How Can We Be Braver?
It will never get easier than right now to recklessly pursue our passion. What are the chances we’re willing to let go of who we are to become what we might be in the later ages of our lives? Honestly? Little to none. When we’re young(er), we celebrate our childlike mind. We are playful. We are open-minded. We are unrestrained by the inner voice of reason, collective cynicism or fear of failure. We start dreaming, and these dreams are the very blueprint to the reality we so badly crave for. There is no better time than now to dare to lose our footing momentarily. Because not to dare is to lose ourselves.
Life looks like a promising daring adventure, till one day it becomes something else. It becomes regret.

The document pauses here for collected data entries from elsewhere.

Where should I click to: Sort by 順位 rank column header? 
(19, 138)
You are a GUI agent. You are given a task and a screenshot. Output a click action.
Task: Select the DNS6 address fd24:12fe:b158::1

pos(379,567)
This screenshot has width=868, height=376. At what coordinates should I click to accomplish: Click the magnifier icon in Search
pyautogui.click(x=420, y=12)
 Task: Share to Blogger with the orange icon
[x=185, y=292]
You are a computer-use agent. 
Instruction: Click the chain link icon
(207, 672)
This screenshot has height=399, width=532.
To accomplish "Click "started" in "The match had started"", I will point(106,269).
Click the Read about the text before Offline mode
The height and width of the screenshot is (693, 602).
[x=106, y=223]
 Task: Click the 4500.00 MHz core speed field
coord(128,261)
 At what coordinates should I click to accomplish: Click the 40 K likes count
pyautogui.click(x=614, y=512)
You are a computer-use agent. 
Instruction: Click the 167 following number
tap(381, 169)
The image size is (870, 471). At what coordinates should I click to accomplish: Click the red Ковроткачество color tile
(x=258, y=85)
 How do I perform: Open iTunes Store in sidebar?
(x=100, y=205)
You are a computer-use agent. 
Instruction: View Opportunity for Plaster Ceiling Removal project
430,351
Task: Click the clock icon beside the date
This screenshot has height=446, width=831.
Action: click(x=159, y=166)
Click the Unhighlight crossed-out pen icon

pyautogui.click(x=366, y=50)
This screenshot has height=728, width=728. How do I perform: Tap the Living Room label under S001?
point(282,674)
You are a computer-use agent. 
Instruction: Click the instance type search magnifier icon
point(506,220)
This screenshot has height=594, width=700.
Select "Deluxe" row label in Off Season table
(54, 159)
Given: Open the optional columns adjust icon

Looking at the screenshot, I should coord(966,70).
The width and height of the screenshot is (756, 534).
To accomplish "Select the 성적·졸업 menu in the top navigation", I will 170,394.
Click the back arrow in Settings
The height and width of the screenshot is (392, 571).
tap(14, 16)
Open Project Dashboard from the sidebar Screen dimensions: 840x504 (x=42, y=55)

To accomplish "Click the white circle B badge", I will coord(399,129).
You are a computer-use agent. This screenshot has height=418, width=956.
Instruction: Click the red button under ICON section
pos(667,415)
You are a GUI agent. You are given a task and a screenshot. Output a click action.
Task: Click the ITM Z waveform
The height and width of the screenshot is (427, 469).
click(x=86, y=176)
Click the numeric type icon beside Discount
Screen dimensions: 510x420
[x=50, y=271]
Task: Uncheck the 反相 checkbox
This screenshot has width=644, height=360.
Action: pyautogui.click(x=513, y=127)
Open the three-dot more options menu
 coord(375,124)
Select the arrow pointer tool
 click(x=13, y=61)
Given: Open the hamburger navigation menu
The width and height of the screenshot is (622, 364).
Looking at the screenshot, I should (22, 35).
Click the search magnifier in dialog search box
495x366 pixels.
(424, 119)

It may not happen now. It may not happen anytime soon. But one day, we’ll peer at the same night sky. We’ll see the universe and we start to feel small. We’ll wonder about all that mystery and where has it gone to. Perhaps the answer points at how we’re constantly in a hurry to get validated, but never in a hurry to learn more about ourselves.
On that very day, our everburning passion will whisper in our ears, “Where have you been?”
When these words, in many other shape and form, come to us in a flash of awareness and insight, we’ll come to understand our own smallness and insignificance, which at first comes as an unwelcome disillusionment, but eventually becomes a kind of comfort. Maybe when we learn, in one way or another, to live with the inevitability of our individual deaths that is when we truly understand what it means to live in a space of bravery. Be brave, not only for our professional lives, but for other important aspects including being creative, familial and friendlier.
When I say “be brave”, it is not only an admonishment for those who are reading this, but for myself too.
When we are brave and are willing to give of ourselves regardless of result, we are pushing ourselves towards the goals through paralyzing crisis of confidence. We’re either in, or we’re in the way of ourselves. Being brave has less to do with a contrarian mindset with the tendency to zig when others zag, but more to do with giving ourselves permission and room to wake up to the firm conviction that we’re nowhere near our full potential.
Being brave is believing in the razor-thin chance that there is a shred of truth in us tapping in a better version of ourselves.
But the unfortunate truth is that the advice of telling someone to be brave will fall short like how we try to explain what a rainbow is to a blind person. When we read a sample of college commencement address, we’ll quickly discover that each success story has their own unique defeats. For every entrepreneur and artist who was brave enough in resolutely working on a singular idea for an extremely long time, there is another who pivoted wildly. For every successful individual who was committed to routinal frameworks and stringent metrics, there is another who was deliberately spontaneous. What lies between our searing idealism and our own guttering disillusion? Me and myself.